At first, BioXcellerator didn't have enough working capital to make all of the products they wanted to offer, so they put out a limited amount of products so they could sell while raising more capital.
“The key to everything is making [the] strategic decisions that will least impact your ability to continue to grow and to sell," Smith says.
In the early days of organic and natural beauty company Maple Holistics, the business lacked working capital to run during a very busy holiday season.
“We actually had to raise prices to lower sales, so that our limited manpower could physically fill all of our orders within a reasonable amount of time," says Nate Masterson, Maple's chief marketing officer.
"The number one tip I'd offer to a business owner looking to determine working capital is to err on the side of caution," he adds. "Getting burned by ending up with a surplus is a far, far better predicament to have than running out of costs."
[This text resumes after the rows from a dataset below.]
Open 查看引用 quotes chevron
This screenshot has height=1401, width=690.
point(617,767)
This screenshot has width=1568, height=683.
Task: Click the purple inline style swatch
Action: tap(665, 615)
4. Spend some of that working capital.
You can never have too much cash, but you can make a good argument that there's such a thing as having too much working capital.
If your company is sitting on a mountain of cash or has a long, long, long line of credit, you're probably doing well. In some ways, you almost can't have too much working capital.
"A higher credit line won't backfire since they would only pay interest on capital utilized," Khanna says. "On the other hand, if an owner gets a term loan that is much larger than needed, they will be stuck paying interest on underutilized working capital."
And Luebbers points out that too much excess cash sitting around possibly "could be better spent investing in upgraded equipment, additional sales staff or perhaps an accounts receivable clerk to remind clients to pay [on time]."
Still, there's no absolute right or wrong way to have working capital, as long as your business always has it. When it comes to working capital, it's whatever works for you.